Data extract
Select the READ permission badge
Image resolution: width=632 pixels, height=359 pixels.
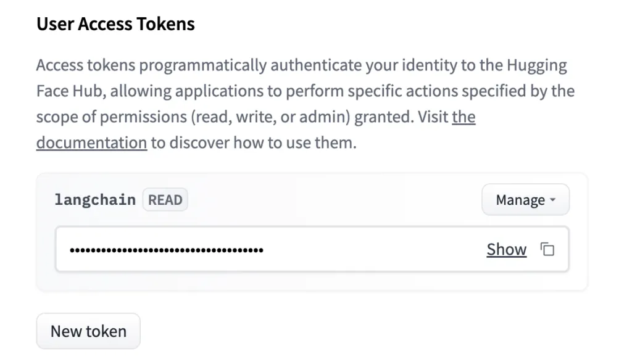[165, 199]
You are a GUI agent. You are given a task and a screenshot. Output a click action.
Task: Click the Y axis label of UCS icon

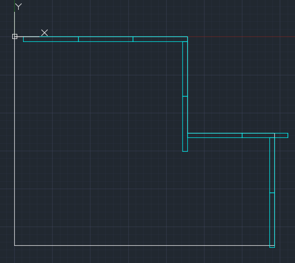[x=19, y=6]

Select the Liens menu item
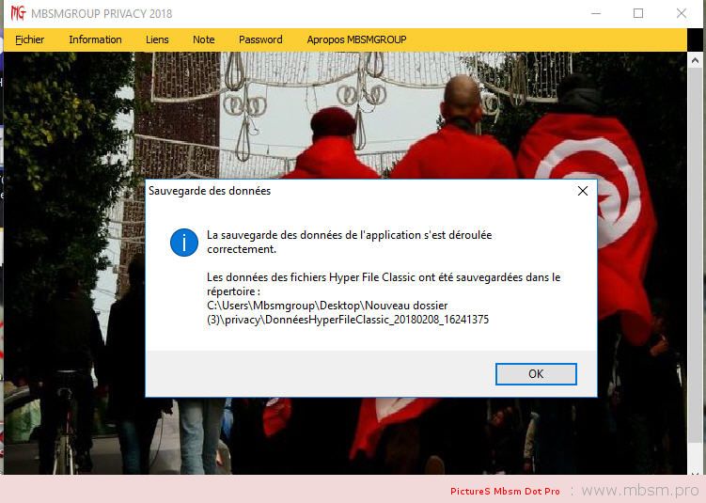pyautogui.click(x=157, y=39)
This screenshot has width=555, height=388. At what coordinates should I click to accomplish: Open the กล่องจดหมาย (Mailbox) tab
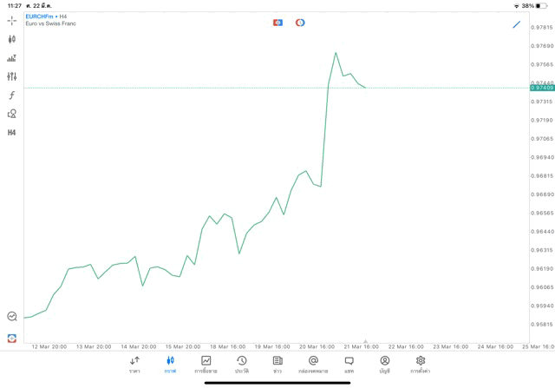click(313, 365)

Problem details
Set down, in exact form, only the lines that start at the one containing "This screenshot has" and finish at the last line of the material; pictures do not go in.

Task solution
This screenshot has width=555, height=388. At what coordinates should I click to accomplish: Open the กล่องจดหมาย (Mailbox) tab
click(313, 365)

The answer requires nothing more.